This post is specifically about programming, but is applicable to a lot of skills.
I taught myself to code circa age 17, and my poison of choice was PHP. I chose it mainly because it’d been the language used in the rewrite of the then-huge sailormoon.org forums, and Scott–the webmaster of said site–was the only guy I knew who was anything approaching a Real Life Certified Professional Geek. My previous coding experience mainly consisted of looking at forum code and making HTML tweaks buried in the
echo lines, and I was pretty good at that, so I thought actually writing something myself wouldn’t be too hard.
I did have a project in mind: I wanted to write a weblog.
Don’t all laugh at once.
Remember, this was the early ’00s. LiveJournal and Blogger had only just launched, and though I had accounts on both services, I thought having my own homebrew script would be much cooler.

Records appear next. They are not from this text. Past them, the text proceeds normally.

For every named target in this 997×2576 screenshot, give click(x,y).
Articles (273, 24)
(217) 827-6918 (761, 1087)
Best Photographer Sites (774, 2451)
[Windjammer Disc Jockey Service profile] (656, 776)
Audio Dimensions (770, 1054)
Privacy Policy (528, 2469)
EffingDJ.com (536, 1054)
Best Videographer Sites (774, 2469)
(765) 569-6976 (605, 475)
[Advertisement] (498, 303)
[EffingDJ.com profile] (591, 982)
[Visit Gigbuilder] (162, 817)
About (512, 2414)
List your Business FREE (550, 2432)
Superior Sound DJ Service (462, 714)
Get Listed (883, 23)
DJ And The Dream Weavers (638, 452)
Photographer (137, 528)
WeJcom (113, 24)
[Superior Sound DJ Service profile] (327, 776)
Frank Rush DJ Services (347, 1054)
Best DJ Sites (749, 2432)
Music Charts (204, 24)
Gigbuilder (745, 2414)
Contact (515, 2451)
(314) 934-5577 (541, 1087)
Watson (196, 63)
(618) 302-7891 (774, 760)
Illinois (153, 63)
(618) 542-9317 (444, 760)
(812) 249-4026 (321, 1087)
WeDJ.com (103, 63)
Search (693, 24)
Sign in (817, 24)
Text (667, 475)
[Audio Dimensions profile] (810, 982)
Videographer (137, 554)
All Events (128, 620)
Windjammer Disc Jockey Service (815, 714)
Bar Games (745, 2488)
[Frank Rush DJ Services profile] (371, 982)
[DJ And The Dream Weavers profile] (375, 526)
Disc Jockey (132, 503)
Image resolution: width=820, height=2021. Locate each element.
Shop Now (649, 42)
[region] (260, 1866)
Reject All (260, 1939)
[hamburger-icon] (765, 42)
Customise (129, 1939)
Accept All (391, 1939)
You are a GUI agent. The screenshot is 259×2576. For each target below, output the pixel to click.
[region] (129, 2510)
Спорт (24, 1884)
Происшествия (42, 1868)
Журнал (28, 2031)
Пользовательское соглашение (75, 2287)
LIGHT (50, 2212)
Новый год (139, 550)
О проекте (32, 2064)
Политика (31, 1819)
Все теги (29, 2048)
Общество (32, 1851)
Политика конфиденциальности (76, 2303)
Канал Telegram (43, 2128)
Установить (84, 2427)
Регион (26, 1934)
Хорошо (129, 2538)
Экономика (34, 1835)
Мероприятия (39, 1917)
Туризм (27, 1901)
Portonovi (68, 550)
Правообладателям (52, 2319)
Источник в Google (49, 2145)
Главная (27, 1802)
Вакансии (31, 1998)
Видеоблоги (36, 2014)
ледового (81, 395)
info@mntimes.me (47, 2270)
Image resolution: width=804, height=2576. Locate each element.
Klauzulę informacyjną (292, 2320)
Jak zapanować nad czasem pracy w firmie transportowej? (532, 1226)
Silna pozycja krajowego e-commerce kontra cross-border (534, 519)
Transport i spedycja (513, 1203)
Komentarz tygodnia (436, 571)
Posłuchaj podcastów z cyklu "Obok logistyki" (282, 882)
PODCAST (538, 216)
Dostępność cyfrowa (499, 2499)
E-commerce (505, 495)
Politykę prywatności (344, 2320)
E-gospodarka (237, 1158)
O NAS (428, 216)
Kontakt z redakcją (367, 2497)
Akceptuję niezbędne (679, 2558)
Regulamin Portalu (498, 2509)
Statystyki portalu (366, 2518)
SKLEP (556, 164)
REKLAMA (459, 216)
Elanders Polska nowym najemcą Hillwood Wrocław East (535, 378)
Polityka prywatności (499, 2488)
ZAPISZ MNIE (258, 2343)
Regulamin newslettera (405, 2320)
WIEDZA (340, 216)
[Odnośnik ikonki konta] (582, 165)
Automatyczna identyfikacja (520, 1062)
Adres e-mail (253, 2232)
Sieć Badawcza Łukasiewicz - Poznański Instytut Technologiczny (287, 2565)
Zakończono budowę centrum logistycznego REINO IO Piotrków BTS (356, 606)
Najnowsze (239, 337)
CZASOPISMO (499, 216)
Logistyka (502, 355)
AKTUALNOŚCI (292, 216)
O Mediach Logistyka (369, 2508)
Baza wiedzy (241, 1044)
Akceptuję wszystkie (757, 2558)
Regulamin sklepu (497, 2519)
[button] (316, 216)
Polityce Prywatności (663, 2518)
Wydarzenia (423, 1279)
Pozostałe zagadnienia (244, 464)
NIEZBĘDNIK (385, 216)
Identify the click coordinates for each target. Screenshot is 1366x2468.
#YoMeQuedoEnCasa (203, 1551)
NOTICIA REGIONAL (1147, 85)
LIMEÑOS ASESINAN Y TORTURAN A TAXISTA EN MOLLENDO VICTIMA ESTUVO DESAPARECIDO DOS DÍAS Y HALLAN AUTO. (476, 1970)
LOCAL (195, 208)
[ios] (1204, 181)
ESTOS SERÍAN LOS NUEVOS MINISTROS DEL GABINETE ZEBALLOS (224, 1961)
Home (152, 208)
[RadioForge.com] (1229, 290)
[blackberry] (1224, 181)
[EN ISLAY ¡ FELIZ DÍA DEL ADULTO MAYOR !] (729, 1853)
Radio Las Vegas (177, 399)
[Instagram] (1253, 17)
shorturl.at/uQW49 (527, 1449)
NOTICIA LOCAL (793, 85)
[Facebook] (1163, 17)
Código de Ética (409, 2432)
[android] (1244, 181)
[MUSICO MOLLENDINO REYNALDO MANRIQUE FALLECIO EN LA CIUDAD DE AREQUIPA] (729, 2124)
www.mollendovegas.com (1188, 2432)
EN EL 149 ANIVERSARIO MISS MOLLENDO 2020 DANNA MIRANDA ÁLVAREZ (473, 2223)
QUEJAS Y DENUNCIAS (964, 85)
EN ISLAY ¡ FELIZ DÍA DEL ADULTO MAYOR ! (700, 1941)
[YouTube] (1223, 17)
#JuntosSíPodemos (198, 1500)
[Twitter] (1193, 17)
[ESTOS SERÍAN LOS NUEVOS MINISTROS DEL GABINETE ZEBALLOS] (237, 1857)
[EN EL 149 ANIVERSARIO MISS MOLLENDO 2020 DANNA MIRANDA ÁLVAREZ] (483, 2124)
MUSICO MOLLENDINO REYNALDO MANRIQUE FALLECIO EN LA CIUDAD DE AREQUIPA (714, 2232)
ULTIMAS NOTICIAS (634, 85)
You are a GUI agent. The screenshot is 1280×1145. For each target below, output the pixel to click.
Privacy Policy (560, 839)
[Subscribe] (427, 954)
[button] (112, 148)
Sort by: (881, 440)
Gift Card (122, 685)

So I opened a tutorial, sat myself down, and decided to start with a login box.
About half an hour later I was literally in tears–actually bawling my eyes out in my study–because I couldn’t do it. I didn’t even know where to start. And, suddenly, the project seemed so insurmountable, the hill so impossibly steep…
I turned to Google:
php login form. That lead me to someone else’s code, which–eyes still red from tears–I picked apart and reassembled for my own ends. Then, cookies conquered, I moved onto the basic blog post CRUD, and was pleased to find it easy.
I never looked back, after that; nowadays, I can and have written pretty much anything in PHP I’ve wanted to, from schematic mapping interfaces to RSS data aggregators to one script that logged itself into LiveJournal.
But I’ll never forget sitting in front of my very first
<?php, tears running down my cheeks. Those first few steps were difficult. But I had a project. And I made it in the end.